If you add 1 to a pointer, does it really add 1, or does it add 4 or 32?

Question

Suppose you have a pointer, produced by something like

int a = 5;
int* pointer = &a;

And suppose you add 1 to the pointer, as in

pointer = pointer + 1;

Now suppose the original bitwise representation of the pointer was

00000000 00000000 00000000 00000000

Then is the new representation 00000000 00000000 00000000 00000001? Or 00000000 00000000 00000001 00000000? Or neither of those?

I am confused because I feel like adding 1 to a number should add 1 to its bitwise representation. But if you add 1 to the index of an array, the new address is 32 bits away from the old address.

Answer 1

When you add 1 to pointer, then compiler do the following arithmetic behind the scene

pointer = pointer + sizeof(int)*1  

So, it will depend on the size of data type. On a 32-bit machine size of int is 4-bytes, therefore 4*1 = 4 will be added to pointer.

For example, if pointer is pointing to memory addresss 0x00000000 then it will be pointing at 0x00000004 after adding 1 to it.

Answer 2

It depends on the type of pointer.

The pointer actually are all the same, as far as the actual data is concerned. An int* keeps the same kind of data as a char* (integer values representing memory locations). The reason why we care about the kind of data a pointer points to is, besides knowing how to decode it (i.e. dereference it), to know how to point to the next element of the same type. So, let p be a pointer to an object (object not as in oop, but as any variable that has some storage associated) of type T. Then, intptr_t(p + 1) = intptr_t(p) + sizeof(T).

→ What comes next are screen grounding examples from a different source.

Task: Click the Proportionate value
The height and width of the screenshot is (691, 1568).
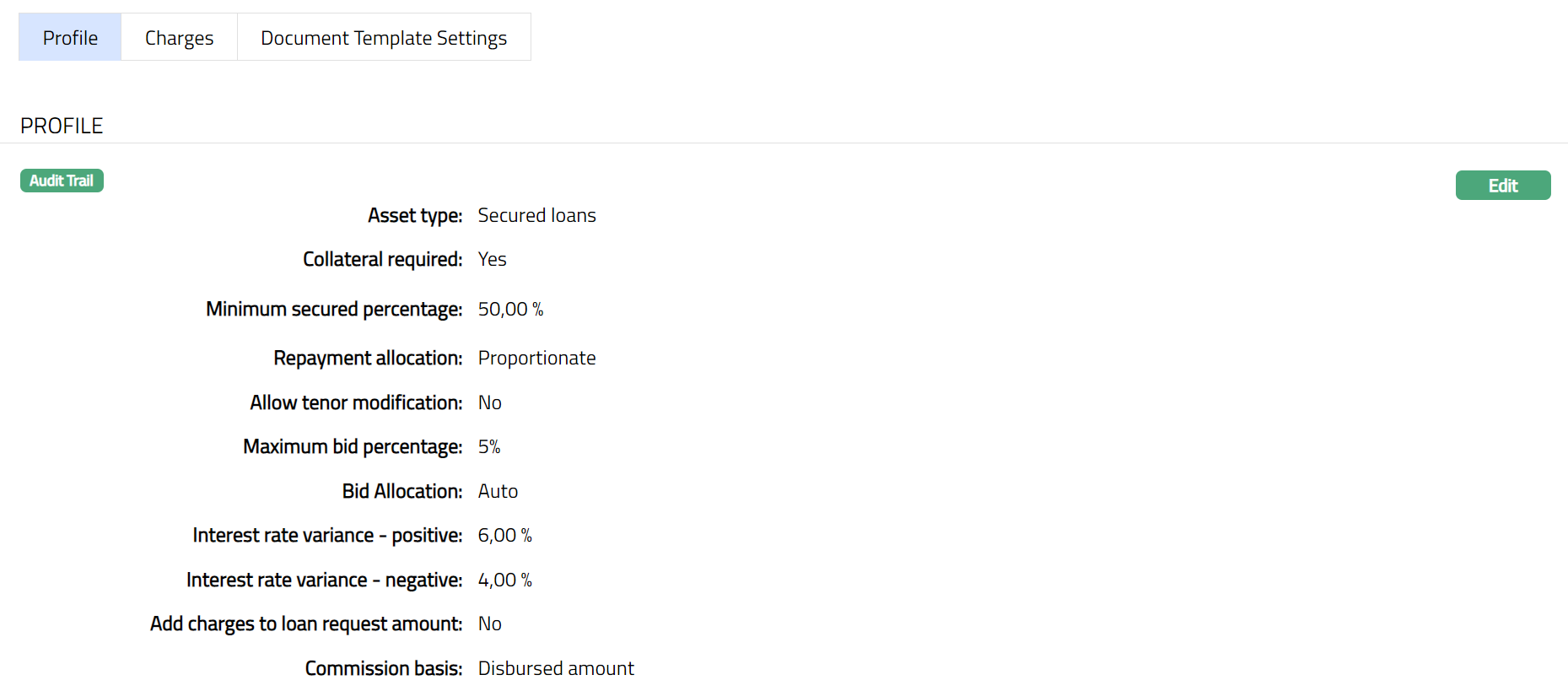Action: coord(536,359)
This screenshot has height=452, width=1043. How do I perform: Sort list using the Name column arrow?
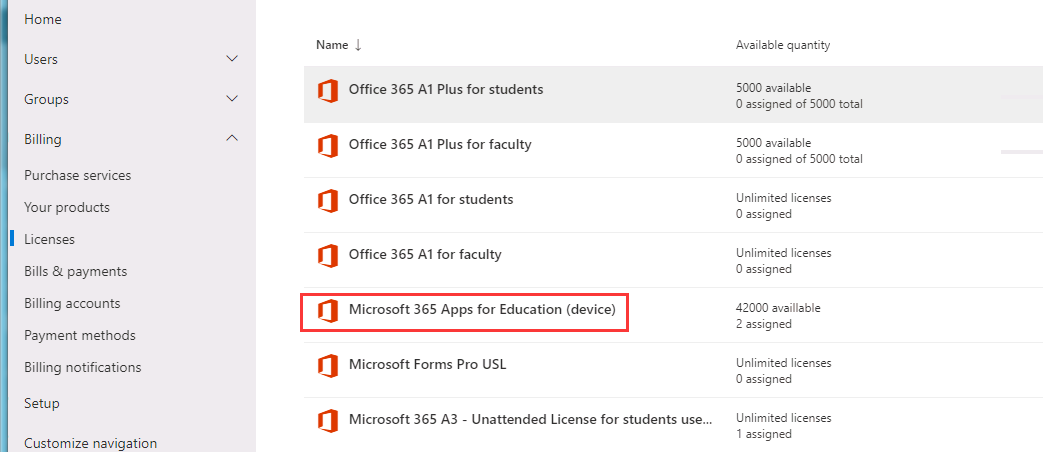point(358,45)
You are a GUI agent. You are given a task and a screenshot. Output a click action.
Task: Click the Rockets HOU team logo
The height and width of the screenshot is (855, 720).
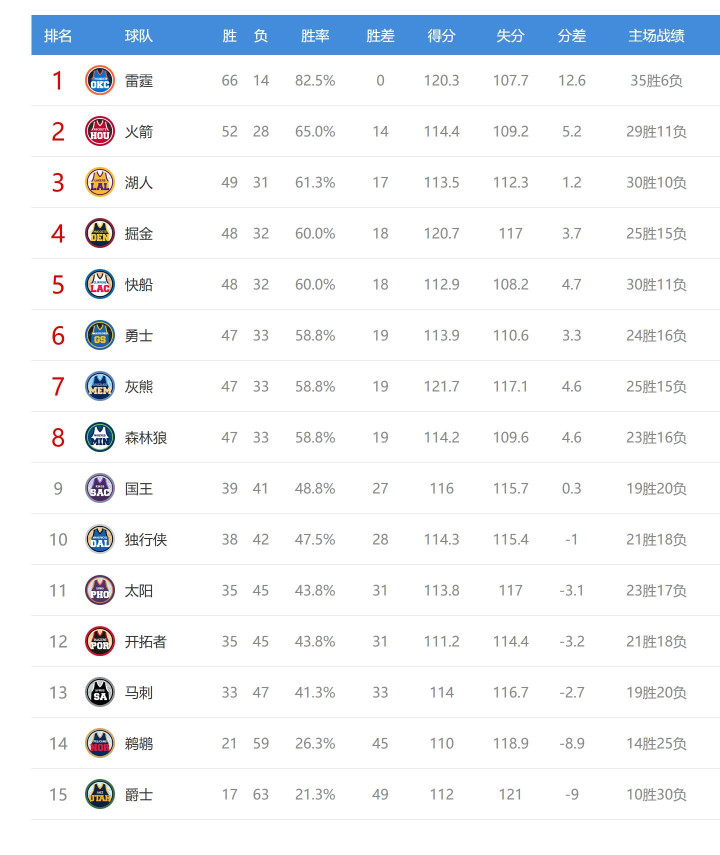pos(100,131)
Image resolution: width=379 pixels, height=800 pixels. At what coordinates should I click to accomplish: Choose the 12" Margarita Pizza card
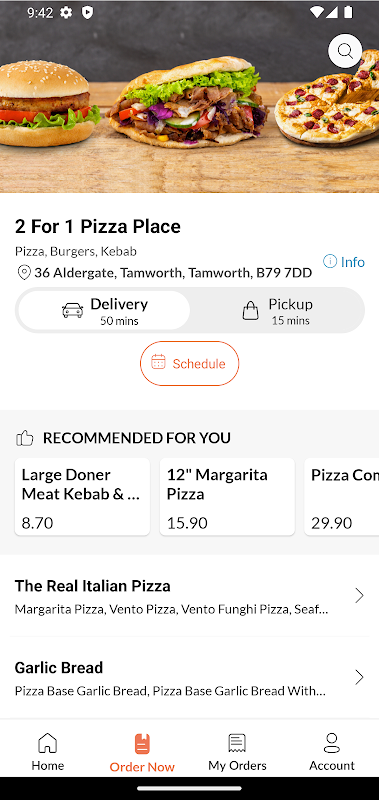227,496
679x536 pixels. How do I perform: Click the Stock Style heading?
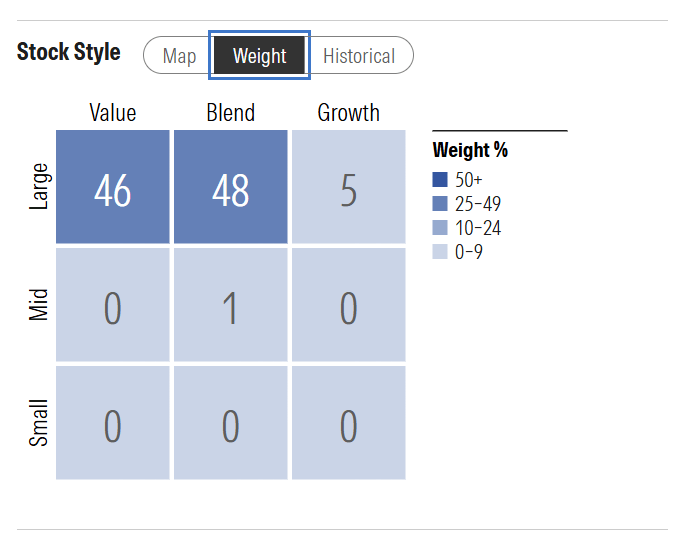69,53
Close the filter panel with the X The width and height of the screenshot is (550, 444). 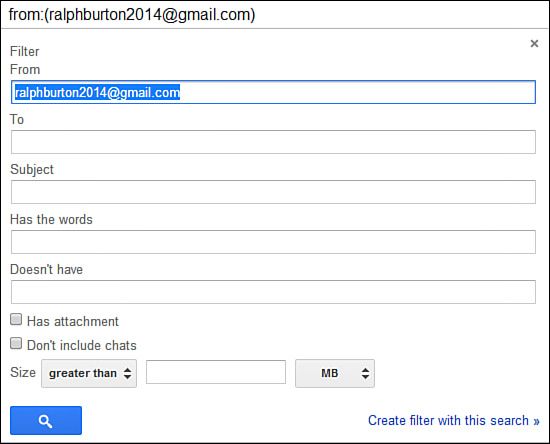(x=534, y=43)

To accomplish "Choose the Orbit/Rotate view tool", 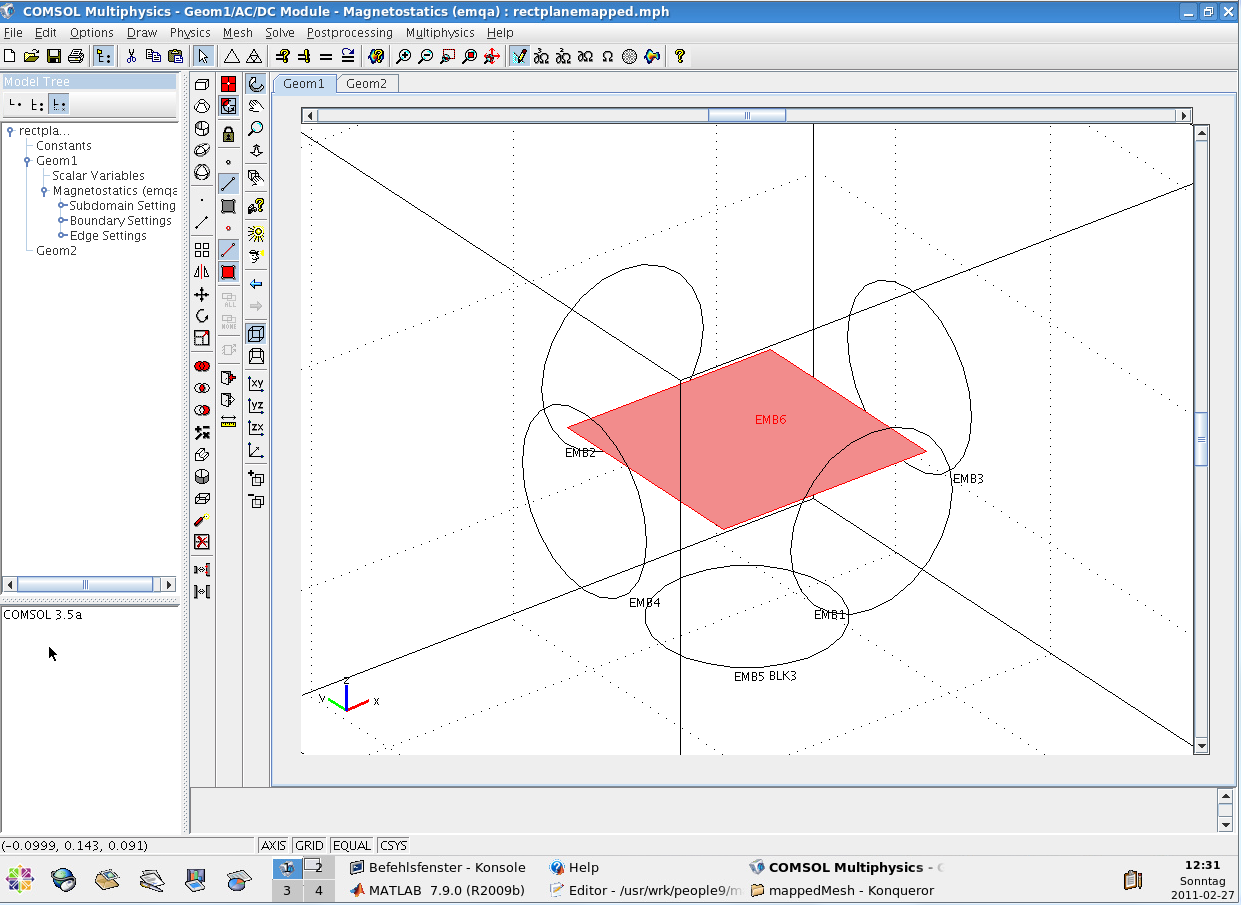I will pyautogui.click(x=256, y=85).
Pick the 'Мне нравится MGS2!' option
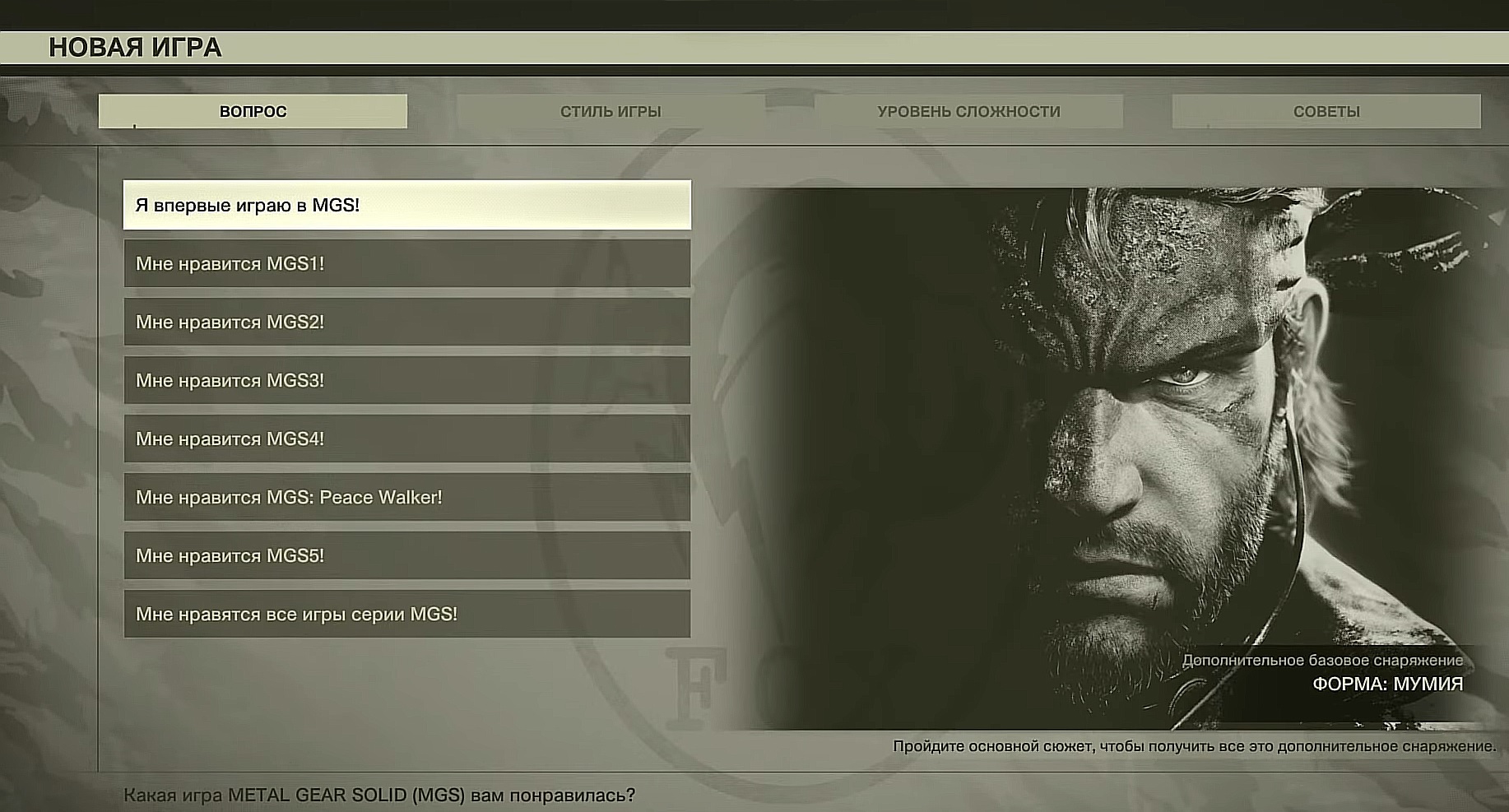1509x812 pixels. [406, 322]
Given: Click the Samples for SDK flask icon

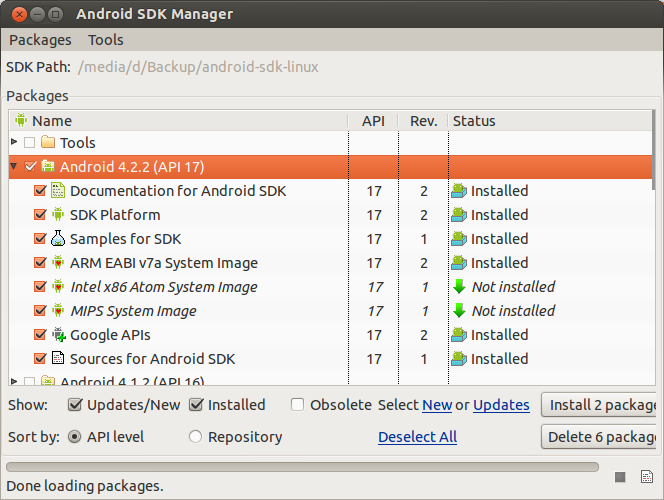Looking at the screenshot, I should pos(58,239).
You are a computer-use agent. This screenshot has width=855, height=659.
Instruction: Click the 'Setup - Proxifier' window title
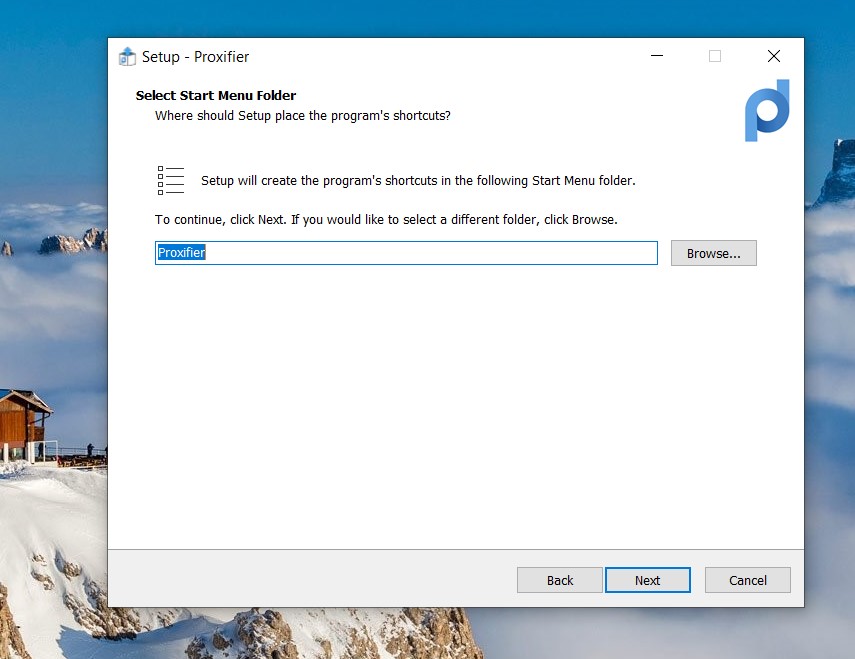(x=196, y=57)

This is particularly useful in working with arrays and, if you think a little bit, it makes sense. Consider the declaration int *p = 0x100 and assume that at address 100 is a valid integer value. What sense would it make to access the integer value from 0x101 (this is actually illegal, since ints must start on addresses divisible by 4 - considering sizeof(int) = 4)?